[Start Record extracts]

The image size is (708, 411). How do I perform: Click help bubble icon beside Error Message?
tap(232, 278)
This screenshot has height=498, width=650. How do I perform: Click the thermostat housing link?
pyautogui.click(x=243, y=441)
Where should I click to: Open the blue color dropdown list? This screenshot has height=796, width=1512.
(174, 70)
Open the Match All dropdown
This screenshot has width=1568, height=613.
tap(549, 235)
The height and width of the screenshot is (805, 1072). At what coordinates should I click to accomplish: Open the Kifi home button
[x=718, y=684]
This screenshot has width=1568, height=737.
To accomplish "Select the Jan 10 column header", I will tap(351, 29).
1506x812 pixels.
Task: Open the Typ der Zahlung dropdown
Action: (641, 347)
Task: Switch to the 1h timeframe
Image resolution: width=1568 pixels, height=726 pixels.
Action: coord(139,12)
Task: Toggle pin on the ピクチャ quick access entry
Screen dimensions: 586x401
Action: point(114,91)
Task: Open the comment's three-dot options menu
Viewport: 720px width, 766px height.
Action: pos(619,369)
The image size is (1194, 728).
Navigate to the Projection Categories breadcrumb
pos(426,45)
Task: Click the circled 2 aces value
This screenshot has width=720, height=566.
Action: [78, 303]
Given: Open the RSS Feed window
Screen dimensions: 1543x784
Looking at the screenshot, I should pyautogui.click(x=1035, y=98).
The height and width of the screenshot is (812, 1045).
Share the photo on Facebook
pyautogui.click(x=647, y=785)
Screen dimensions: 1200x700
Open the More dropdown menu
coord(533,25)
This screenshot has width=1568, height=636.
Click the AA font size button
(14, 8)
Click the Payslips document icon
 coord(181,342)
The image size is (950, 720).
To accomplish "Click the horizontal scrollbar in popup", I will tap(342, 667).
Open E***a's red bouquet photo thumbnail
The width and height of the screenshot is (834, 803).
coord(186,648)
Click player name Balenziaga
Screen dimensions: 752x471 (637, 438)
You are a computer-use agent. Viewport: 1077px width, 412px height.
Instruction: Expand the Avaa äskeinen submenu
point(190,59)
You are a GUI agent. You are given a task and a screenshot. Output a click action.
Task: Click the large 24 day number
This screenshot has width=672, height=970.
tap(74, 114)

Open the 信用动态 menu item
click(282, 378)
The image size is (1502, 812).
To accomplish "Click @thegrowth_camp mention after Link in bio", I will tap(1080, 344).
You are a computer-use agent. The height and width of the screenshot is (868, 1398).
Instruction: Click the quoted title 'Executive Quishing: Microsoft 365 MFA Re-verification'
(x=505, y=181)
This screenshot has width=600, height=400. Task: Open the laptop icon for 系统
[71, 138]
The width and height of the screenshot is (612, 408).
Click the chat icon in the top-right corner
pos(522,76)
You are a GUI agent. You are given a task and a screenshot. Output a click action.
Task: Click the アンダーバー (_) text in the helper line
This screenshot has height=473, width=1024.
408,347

[End Record extracts]

Problem to work on: Return every line of the listing above verbatim.

Response to this task:
The image size is (708, 411). How do I perform: Click help bubble icon beside Error Message?
tap(232, 278)
This screenshot has height=498, width=650. How do I perform: Click the thermostat housing link?
pyautogui.click(x=243, y=441)
Where should I click to: Open the blue color dropdown list? This screenshot has height=796, width=1512.
(174, 70)
Open the Match All dropdown
This screenshot has width=1568, height=613.
tap(549, 235)
The height and width of the screenshot is (805, 1072). At what coordinates should I click to accomplish: Open the Kifi home button
[x=718, y=684]
This screenshot has width=1568, height=737.
To accomplish "Select the Jan 10 column header", I will tap(351, 29).
1506x812 pixels.
Task: Open the Typ der Zahlung dropdown
Action: (641, 347)
Task: Switch to the 1h timeframe
Image resolution: width=1568 pixels, height=726 pixels.
Action: coord(139,12)
Task: Toggle pin on the ピクチャ quick access entry
Screen dimensions: 586x401
Action: point(114,91)
Task: Open the comment's three-dot options menu
Viewport: 720px width, 766px height.
Action: pos(619,369)
The image size is (1194, 728).
Navigate to the Projection Categories breadcrumb
pos(426,45)
Task: Click the circled 2 aces value
This screenshot has width=720, height=566.
Action: [78, 303]
Given: Open the RSS Feed window
Screen dimensions: 1543x784
Looking at the screenshot, I should pyautogui.click(x=1035, y=98).
The height and width of the screenshot is (812, 1045).
Share the photo on Facebook
pyautogui.click(x=647, y=785)
Screen dimensions: 1200x700
Open the More dropdown menu
coord(533,25)
This screenshot has width=1568, height=636.
Click the AA font size button
(14, 8)
Click the Payslips document icon
 coord(181,342)
The image size is (950, 720).
To accomplish "Click the horizontal scrollbar in popup", I will tap(342, 667).
Open E***a's red bouquet photo thumbnail
The width and height of the screenshot is (834, 803).
coord(186,648)
Click player name Balenziaga
Screen dimensions: 752x471 (637, 438)
You are a computer-use agent. Viewport: 1077px width, 412px height.
Instruction: Expand the Avaa äskeinen submenu
point(190,59)
You are a GUI agent. You are given a task and a screenshot. Output a click action.
Task: Click the large 24 day number
This screenshot has width=672, height=970.
tap(74, 114)

Open the 信用动态 menu item
click(282, 378)
The image size is (1502, 812).
To accomplish "Click @thegrowth_camp mention after Link in bio", I will tap(1080, 344).
You are a computer-use agent. The height and width of the screenshot is (868, 1398).
Instruction: Click the quoted title 'Executive Quishing: Microsoft 365 MFA Re-verification'
(x=505, y=181)
This screenshot has width=600, height=400. Task: Open the laptop icon for 系统
[71, 138]
The width and height of the screenshot is (612, 408).
Click the chat icon in the top-right corner
pos(522,76)
You are a GUI agent. You are given a task and a screenshot. Output a click action.
Task: Click the アンダーバー (_) text in the helper line
This screenshot has height=473, width=1024.
408,347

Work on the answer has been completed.